Мне надоело думать о том, как ужасен будет день, когда они заставят меня чувствовать себя плохо из-за того, что я почти сделал. На какое-то мгновение это заставило меня пожалеть, что мне не удалось покончить с собой, но потом Эммет взял меня за руку, и я не жалел больше ни о чем. Однако я не получил нотаций и нагоняя, которых ожидал. Когда все стали чувствовать себя неловко и оглядываться по сторонам, в палату вошел доктор.
Эммет, сияя, встал.
— Доктор Норт, вы врач Джереми?
— Да, я один из них. Рад снова тебя видеть, Эммет. Мариетта, Даг. — Врач пожал им руки и повернулся к моим родителям.
— Доктор Говард Норт. Приятно познакомиться.
Мои мать и отец приняли его рукопожатие, но вели себя так, будто им стыдно, как будто они смущены тем, что им пришлось вызвать мне врача. Доктор Норт не заметил этого, а если и заметил, то проигнорировал их.

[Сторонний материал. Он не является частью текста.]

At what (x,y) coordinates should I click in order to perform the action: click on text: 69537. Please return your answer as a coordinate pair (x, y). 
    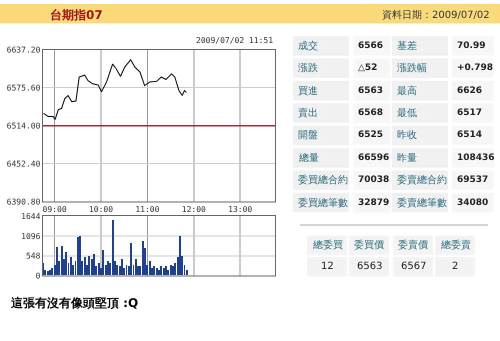
    Looking at the image, I should click on (472, 180).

— Я хочу попросить всех вас ненадолго покинуть палату, чтобы я мог поговорить с Джереми наедине. Если вы подождете в холле, я подойду к сестринскому посту и дам знать, когда мы закончим.
Мой отец застыл, и его усы приняли горизонтальное положение, параллельное его плечам.
— Мы остаемся. Он наш сын. Мы имеем право услышать то, что вы у него спросите.
Джен закатила глаза, но ничего не сказала, а доктор Норт спокойно обратился к моим родителям.
— При всем уважении, мистер Сэмсон, ваш сын совершеннолетний. Если он захочет, чтобы вы присутствовали при нашей беседе, то можете остаться. Можете присутствовать и на других беседах, если он согласится на это, но по закону Джереми имеет право принимать самостоятельные решения относительно его здоровья. И даже если бы он был несовершеннолетним, то я бы все равно настаивал на том, чтобы эта беседа хотя бы частично проводилась конфиденциально. Это не из-за неуважения к вам, как к родителям, а из уважения к Джереми, как к личности.
Это приятно меня удивило, но я сразу напрягся, когда отец посмотрел на меня, явно ожидая, что я скажу доктору Норту, что мы можем говорить при них, и я хочу, чтобы они остались. Я не хотел, поэтому уставился на одеяло и позволил доктору Норту прогнать их всех. Я не возражал, чтобы остался один единственный человек, но он ни на что не жаловался. Эммет обхватил двумя пальцами два моих в знак молчаливого прощания. Потом все ушли, и в палате остались только я и доктор Норт.
Улыбаясь, он пододвинул стул к моей кровати и принял на нем расслабленную, но вежливую позу.
— Ты сегодня хорошо выглядишь. Как ты себя чувствуешь?
Я согнул лежащие поверх одеяла руки. Мне не хотелось говорить о том, как я себя чувствую. Меня осенило, что, возможно, из-за этой ужасной ошибки, которую я совершил, они поместят меня в какое-нибудь заведение. Эта мысль заставила мой завтрак проситься наружу.